Excerpt provided:
/---
Three Thousand Years of Longing is the retelling of stories within stories, in the style of The Thousand and One Nights, but told from a contemporary perspective. These are framed by Alithia’s own stories, and contemporary events. George Miller, of Mad Max fame, directed this, and spares no special effects — there is a mind-boggling plethora of CGIs in every scene: with non-stop, lush magical images. Idris Elba is fun as the Djinn with his pointy ears and the blue-green scales on his legs; and Tilda Swinton is great as always, this time bedecked in rose-coloured skirts, with a red pageboy haircut and academic glasses. Nothing deep here and it’s not terribly moving, but I always love a good story, well-told.
Wri/Dir: Choi Dong-hoon
It’s Korea six centuries ago, when a metal object tears through the sky, killing a woman with its tentacles. But, believe it or not, the tentacles are from the good guys, and the medieval Korean woman is actually an escaped mutant killer from another planet. You see, Guard (KIM Woo-bin) and Thunder are alien prison guards who lock the mutant prisoners inside human brains… and if they try to escape, earth’s atmosphere will kill them in a few minutes. But the humans with the alien prisoners locked inside them have no idea.
\---
Stored data:
/---
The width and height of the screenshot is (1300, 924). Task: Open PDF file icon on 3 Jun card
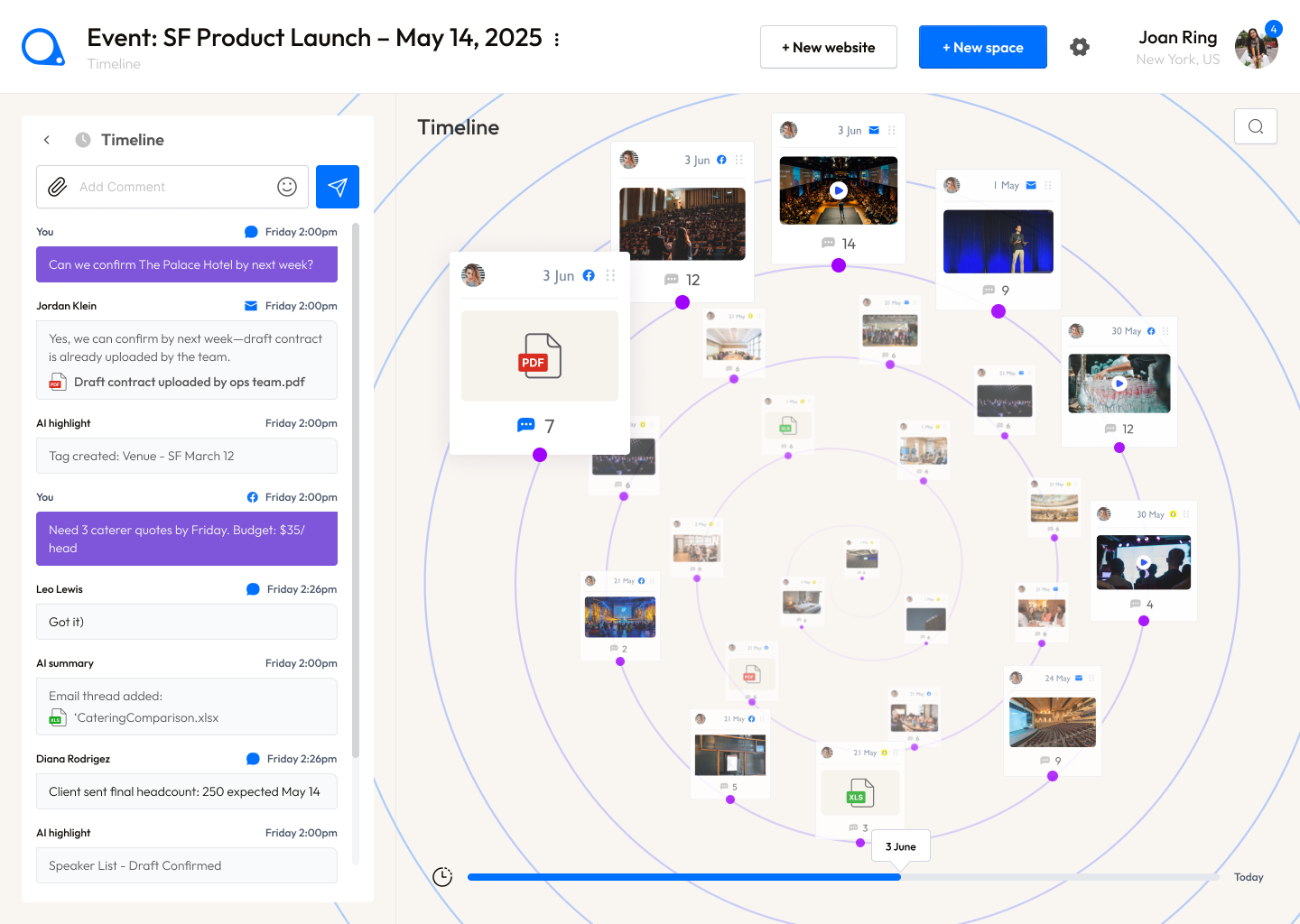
\---
/---
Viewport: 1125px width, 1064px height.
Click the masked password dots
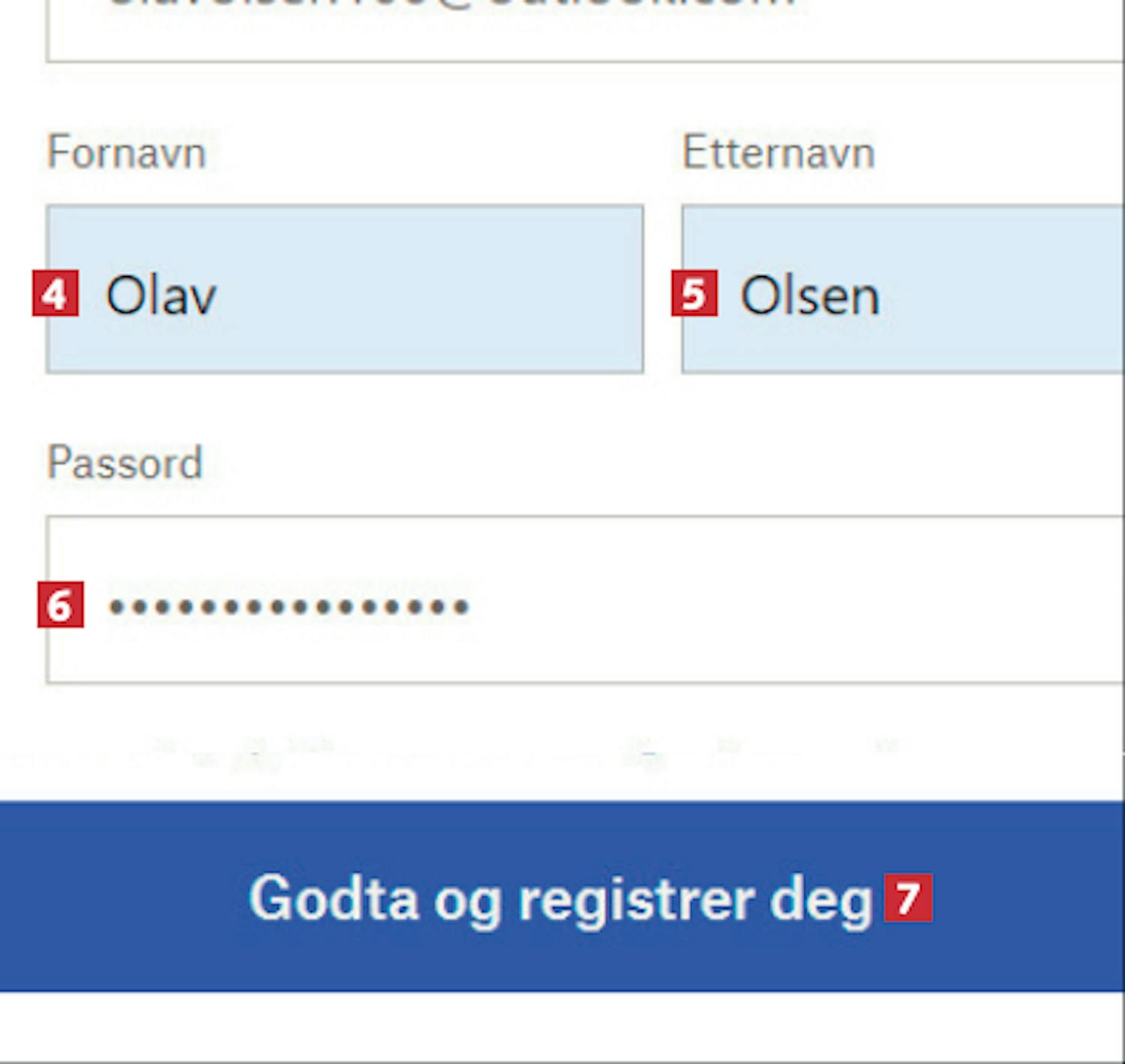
\---
Your goal:
From the review, rewrite the passage beginning at "Three Thousand Years" and ending after "good story, well-told.", replacing "Djinn" with "genie".

Answer space:
Three Thousand Years of Longing is the retelling of stories within stories, in the style of The Thousand and One Nights, but told from a contemporary perspective. These are framed by Alithia’s own stories, and contemporary events. George Miller, of Mad Max fame, directed this, and spares no special effects — there is a mind-boggling plethora of CGIs in every scene: with non-stop, lush magical images. Idris Elba is fun as the genie with his pointy ears and the blue-green scales on his legs; and Tilda Swinton is great as always, this time bedecked in rose-coloured skirts, with a red pageboy haircut and academic glasses. Nothing deep here and it’s not terribly moving, but I always love a good story, well-told.